Cinema Days: St Georges Hall

If walls could talk what a tale Fairfax House would tell. From its days as an elegant private town residence through to its decades as a cinema and dance hall in the twentieth century, Fairfax House’s on-going story is one of great change and radical adaption, where each passing period in its history, saw it reborn under a new guise.

Following its sale in 1772 by Anne Fairfax, Fairfax House continued to be used as a residence, passing through various private owners, until 1865 when it was used as a gentlemen’s club and Friendly Society. By 1919, however, a scheme was proposed to convert the building and the adjoining house into the adjunct for a cinema and, on the first floor, to knock through to make a dancehall.

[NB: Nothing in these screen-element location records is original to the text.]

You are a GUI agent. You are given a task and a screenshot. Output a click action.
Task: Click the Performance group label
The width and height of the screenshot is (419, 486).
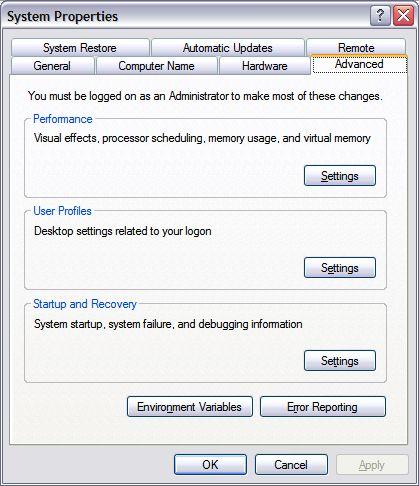point(63,119)
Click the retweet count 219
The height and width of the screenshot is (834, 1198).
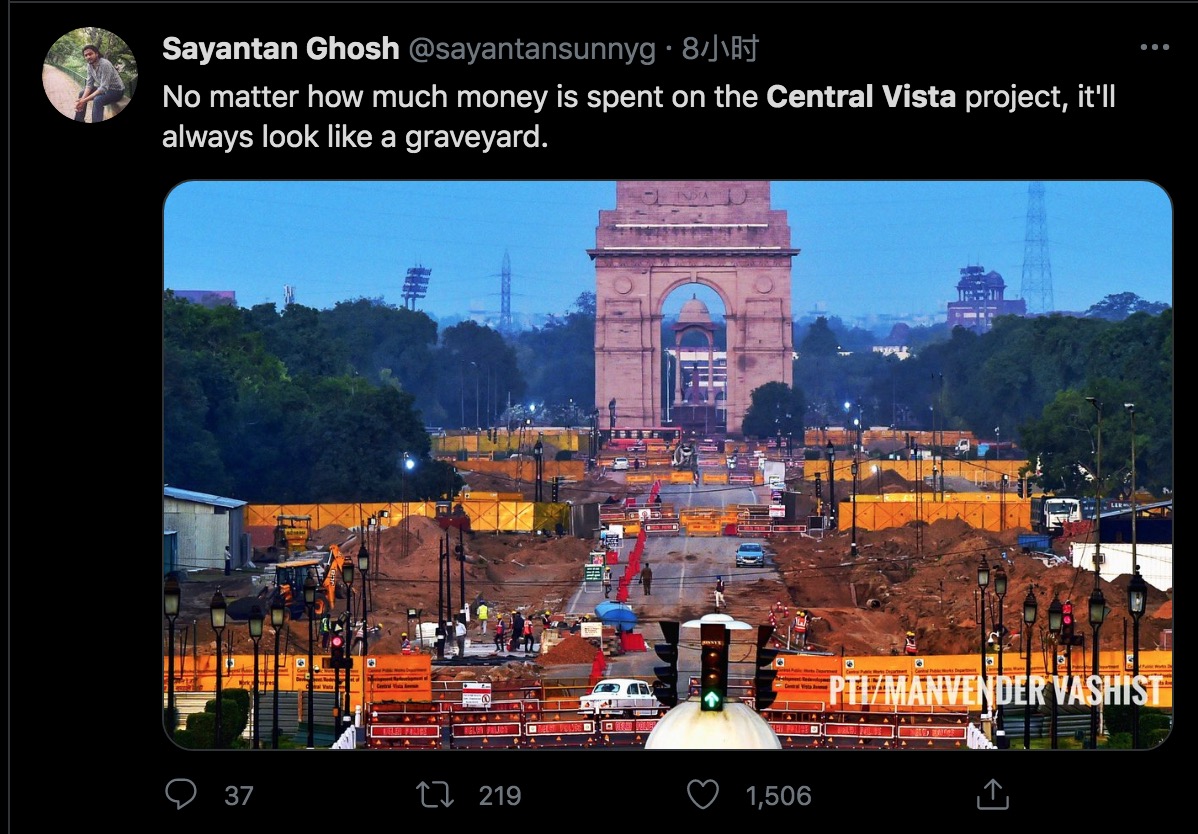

Dr Arthur Evelyn, an early York conservationist and recorder of York’s heritage, wrote to the cinema company asking them to ‘please take care of the interiors’ and, on the whole, they responded to the challenge. They boxed in, rather than stripped out, and painted over the ceiling and woodwork in dark gloss paint. In a curious way, this helped to protect the decorative details from damage.

St George’s Hall, as it became known, was part of a thriving movement of popular entertainment in York in the 1920s and, by 1925, they were proudly advertising the cinema as ‘the largest, most comfortable and most up-to-date in York’. However, by the 1960s the cinema company was in financial trouble, having eventually to sell the building to the City Council. The dancehall on the first floor, however, continued to play host to many of the famous and nearly famous, until it was closed in 1980.